Rescale the listing from the line with "Export report with PDF button" through the line with "Action: point(217,162)": reproduce those lines in full, requests included, multiplying each click coordinate in the answers by 1.7 and rounding to whole numbers, halves up. Keep every other number unchanged, and omit the pictures.

-- -- --

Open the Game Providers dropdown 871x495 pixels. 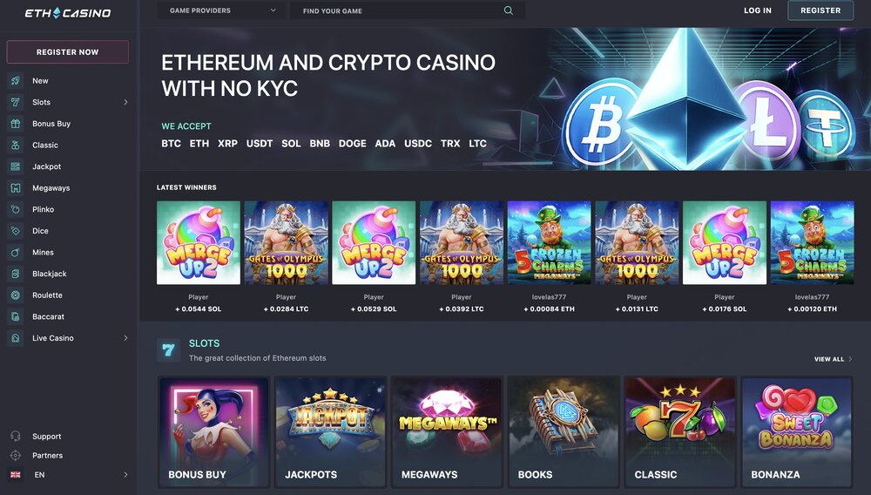tap(221, 10)
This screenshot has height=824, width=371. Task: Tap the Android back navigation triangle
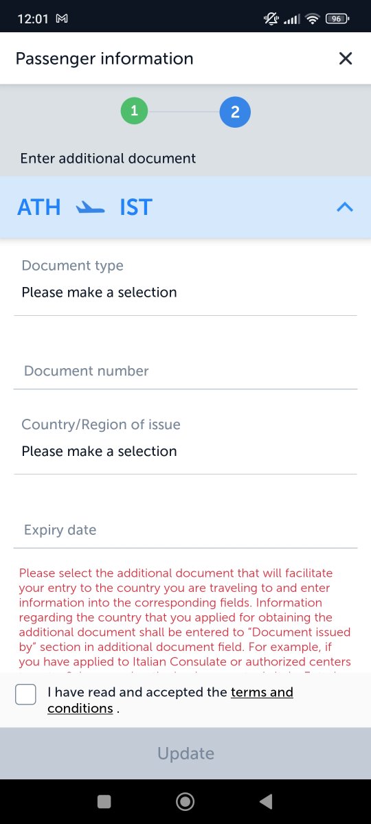pyautogui.click(x=265, y=801)
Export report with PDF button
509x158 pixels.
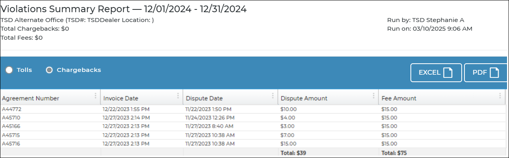[485, 73]
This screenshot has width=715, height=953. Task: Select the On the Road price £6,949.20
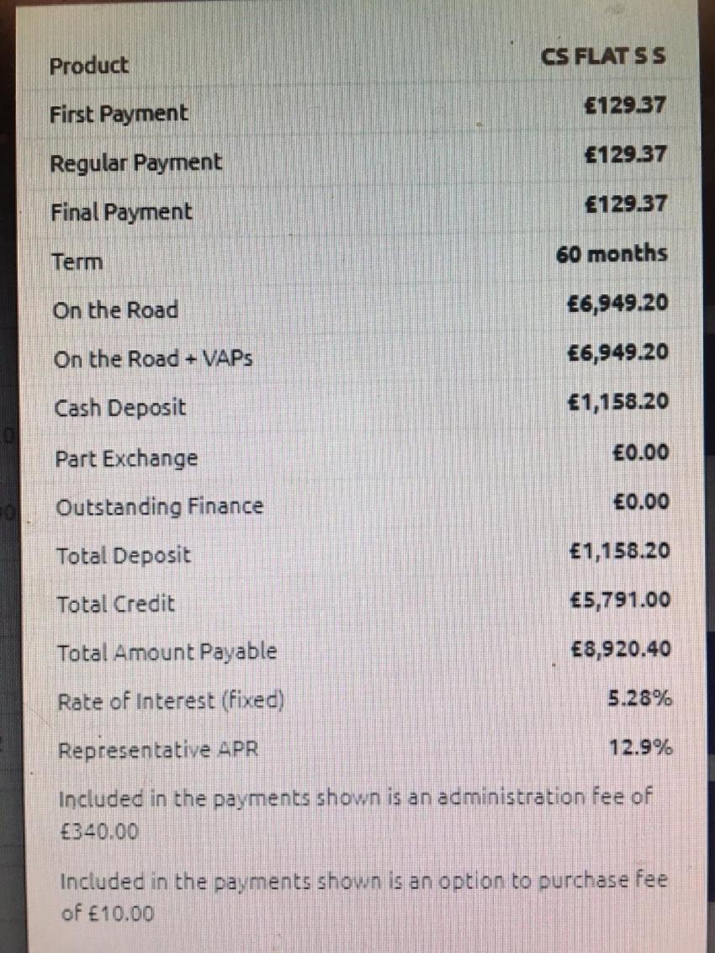coord(617,303)
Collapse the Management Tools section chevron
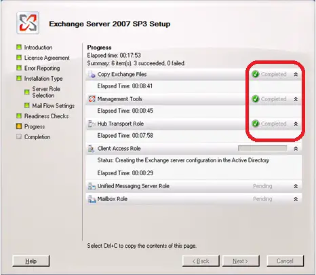 296,99
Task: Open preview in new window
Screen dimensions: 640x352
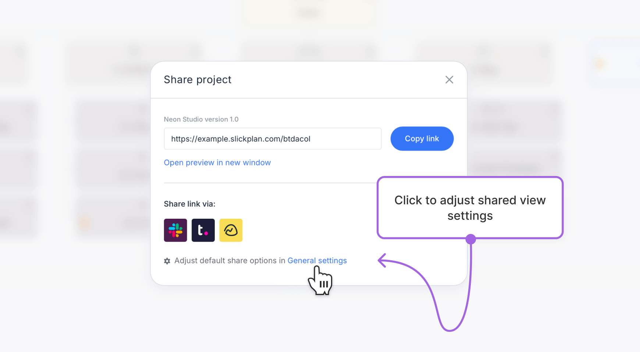Action: point(217,162)
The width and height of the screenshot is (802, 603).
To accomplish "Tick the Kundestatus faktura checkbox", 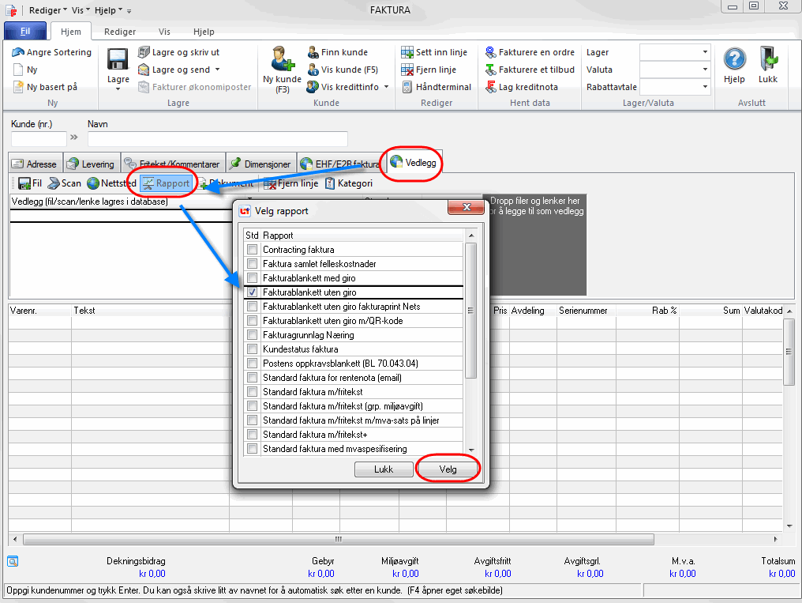I will (252, 349).
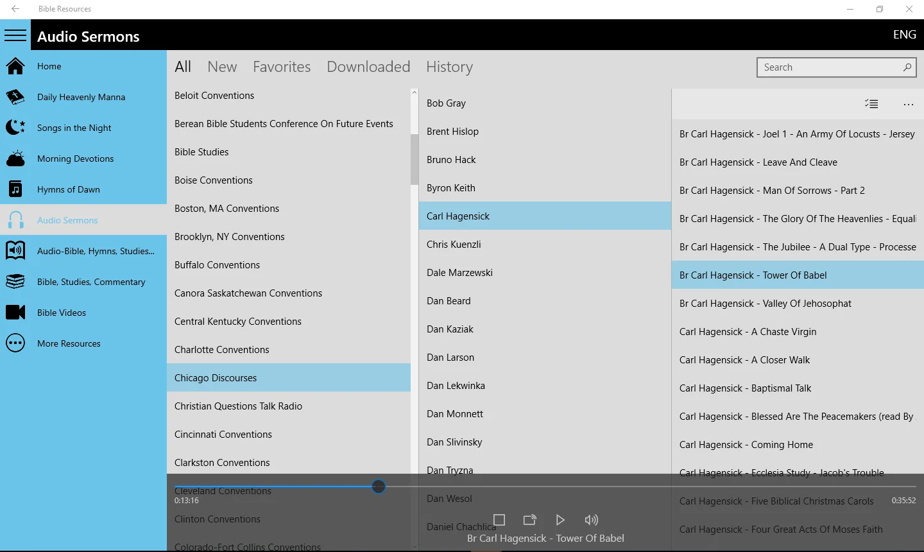Toggle the repeat icon in player bar
The height and width of the screenshot is (552, 924).
point(529,520)
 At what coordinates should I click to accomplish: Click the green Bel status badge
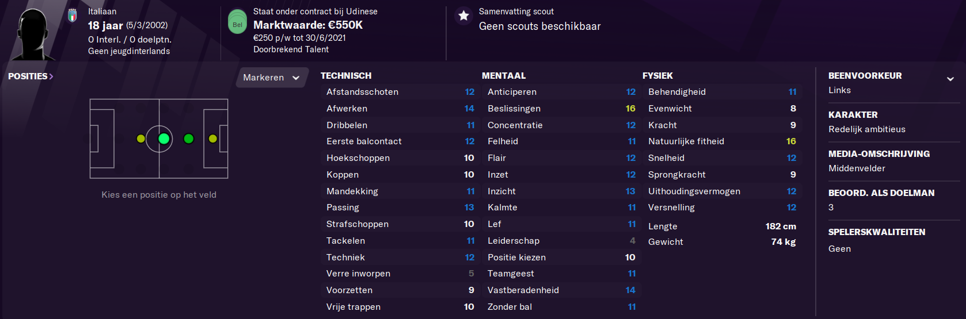(237, 22)
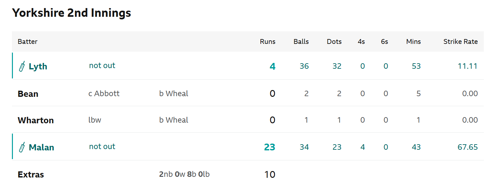
Task: Click the Runs column header
Action: 268,42
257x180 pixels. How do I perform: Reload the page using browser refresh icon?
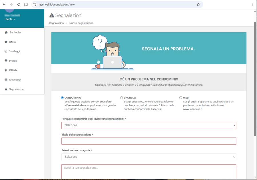point(19,5)
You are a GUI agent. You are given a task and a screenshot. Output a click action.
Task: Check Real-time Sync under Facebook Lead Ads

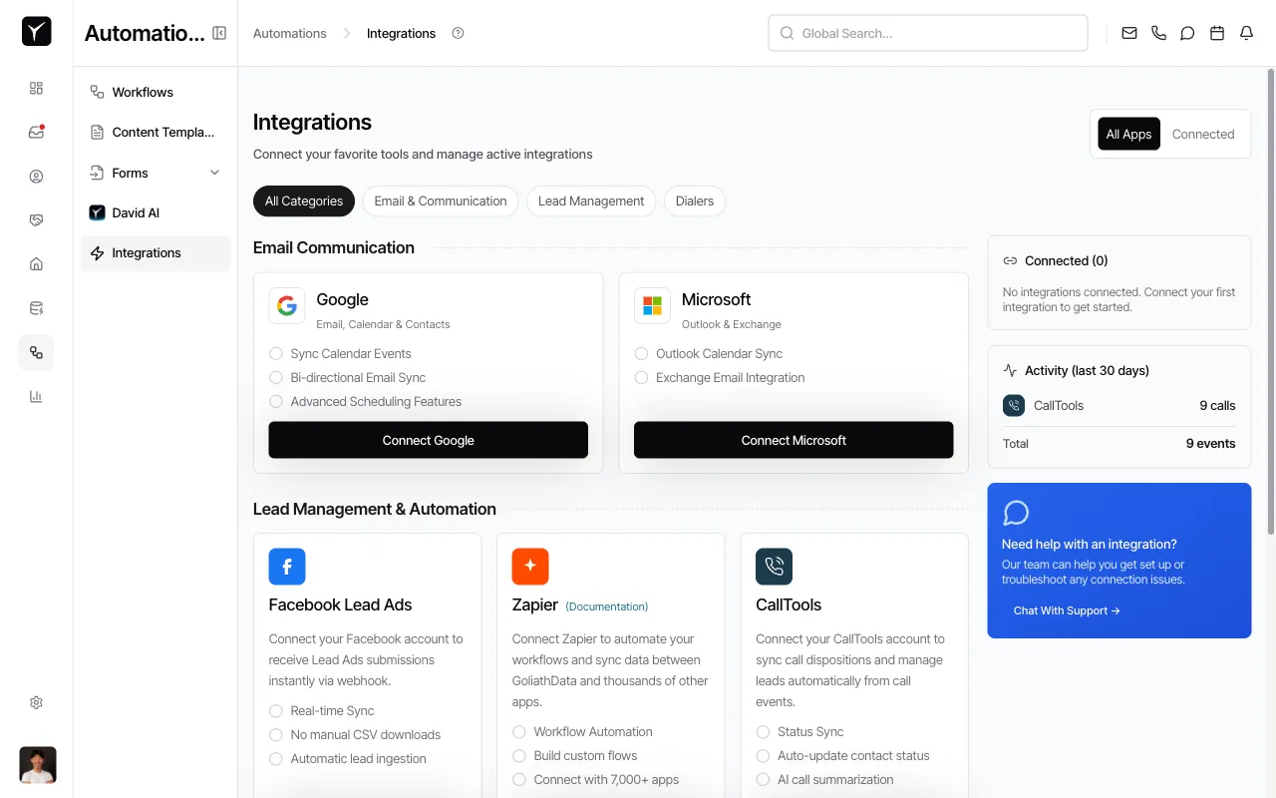[275, 710]
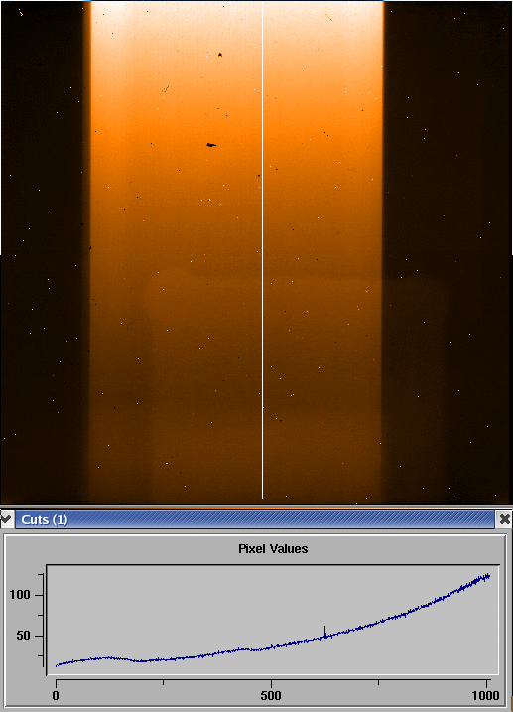The height and width of the screenshot is (712, 513).
Task: Click the Pixel Values plot title
Action: tap(273, 549)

-- -- --

## WORKED SOLUTION
Export report with PDF button
509x158 pixels.
[825, 124]
This screenshot has width=715, height=953. Task: Select the On the Road price £6,949.20
coord(1049,515)
Collapse the Management Tools section chevron
 503,168
Task: Open preview in new window
Screen dimensions: 640x352
Action: point(369,275)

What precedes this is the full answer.